* Information *
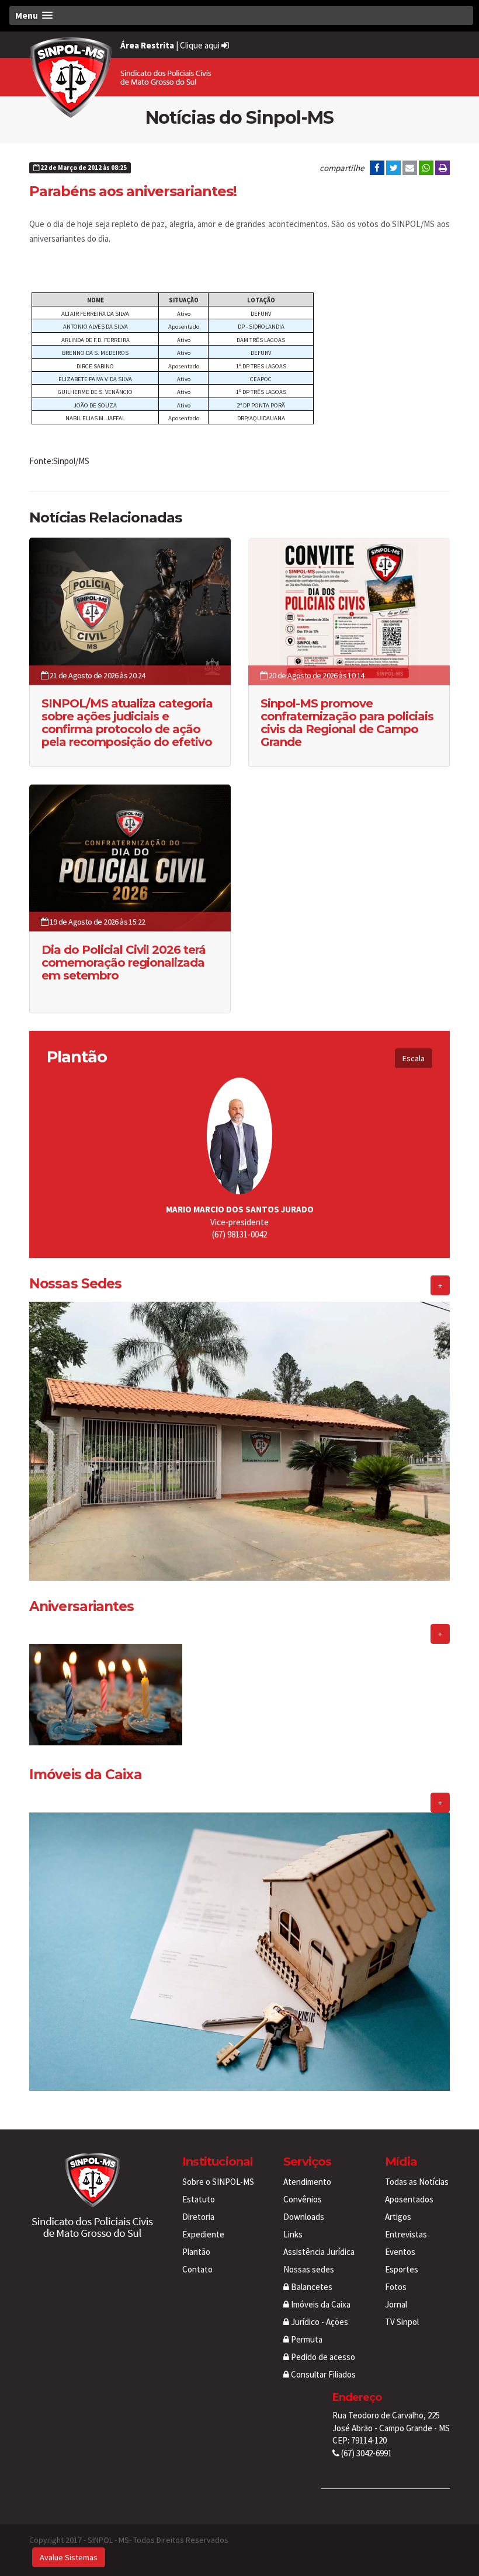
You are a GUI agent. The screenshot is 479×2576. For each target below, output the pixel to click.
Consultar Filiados (322, 2374)
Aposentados (409, 2199)
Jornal (396, 2304)
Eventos (400, 2251)
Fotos (396, 2286)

* Required action *
Give back the records above exactly, with no pictures.

* Result *
You are a GUI agent. The screenshot is 479×2576. For each target below, output the pixel to click.
Consultar Filiados (322, 2374)
Aposentados (409, 2199)
Jornal (396, 2304)
Eventos (400, 2251)
Fotos (396, 2286)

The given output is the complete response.